Document segment
════

# Autograd
- Autograd is a core component of PyTorch that provides automatic differentiation for tensor operations. It enables gradient computation which is essential for training machine learning models using optimization algorithm like gradient descent.
- Gradient:  It indicates the direction and magnitude of the steepest increase of that function.
- Let's take a simple function:
`f(x, y) = x²y + y³`



In [1]:
import torch

In [2]:
x = torch.tensor(2.0, requires_grad=True)
# requires_grad=True tells PyTorch:
# "Track all operations on this tensor for gradient calculation!"
y = torch.tensor(3.0, requires_grad=True)

════

Available data

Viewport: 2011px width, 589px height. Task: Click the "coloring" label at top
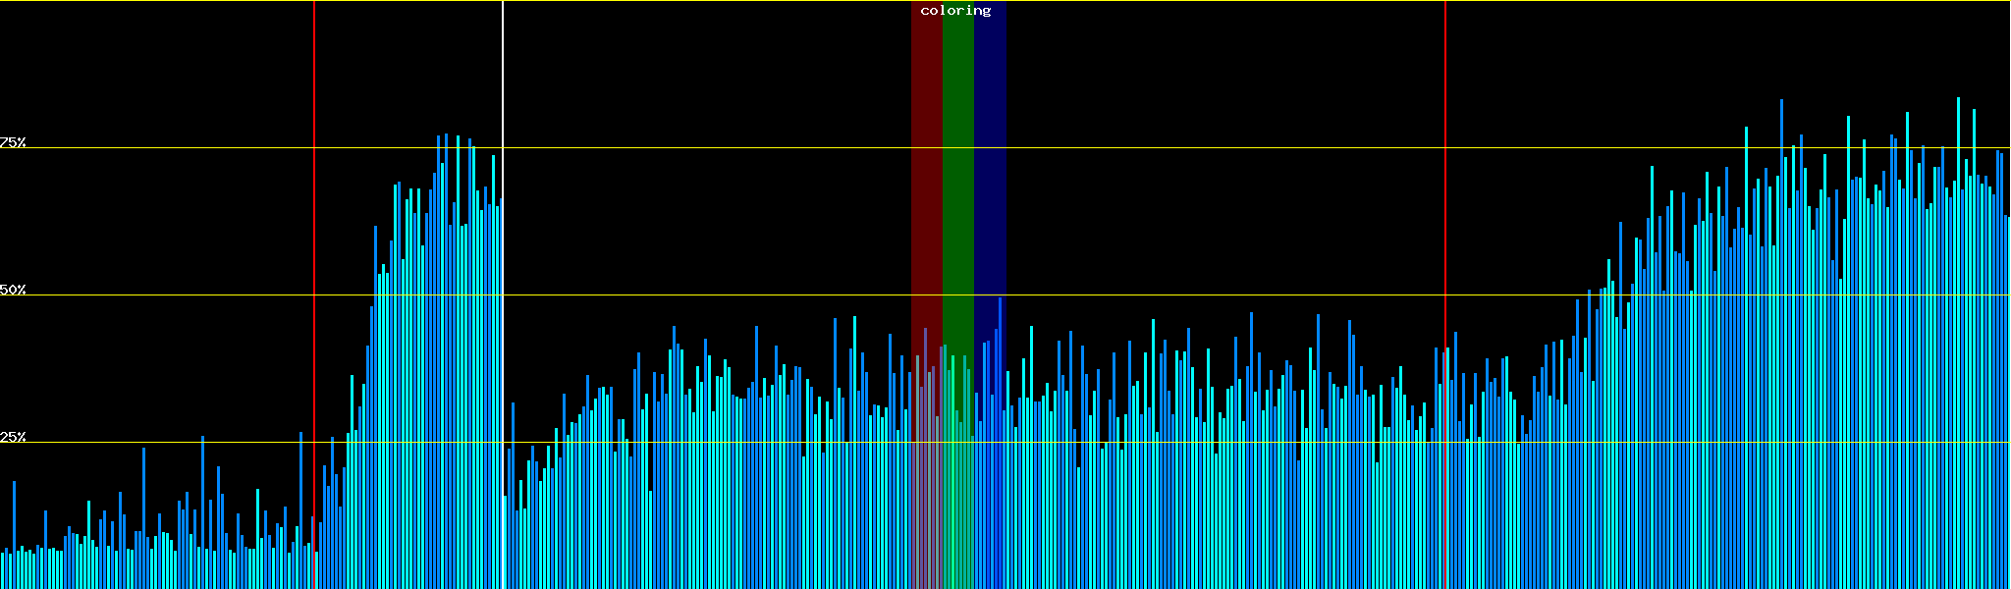point(955,11)
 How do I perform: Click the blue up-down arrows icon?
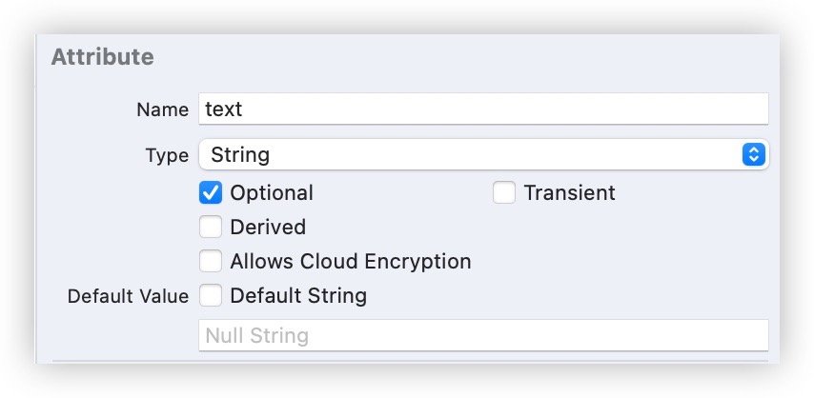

════

Written problem 1
From the autograd page, reproduce everything from "- Let's take" down to "y = torch.tensor(3.0, requires_grad=True)".
Written problem 2
List every Python statement in the autograd page's code that is not a comment, in order.
Written problem 3
Answer these questions from the autograd page:
(a) Autograd is a core component of which library?
(b) What value is the tensor x given?
(c) According to the comment, what does requires_grad=True tell PyTorch?

Written answer 1
- Let's take a simple function:
`f(x, y) = x²y + y³`



In [1]:
import torch

In [2]:
x = torch.tensor(2.0, requires_grad=True)
# requires_grad=True tells PyTorch:
# "Track all operations on this tensor for gradient calculation!"
y = torch.tensor(3.0, requires_grad=True)

Written answer 2
import torch
x = torch.tensor(2.0, requires_grad=True)
y = torch.tensor(3.0, requires_grad=True)

Written answer 3
(a) PyTorch
(b) 2.0
(c) "Track all operations on this tensor for gradient calculation!"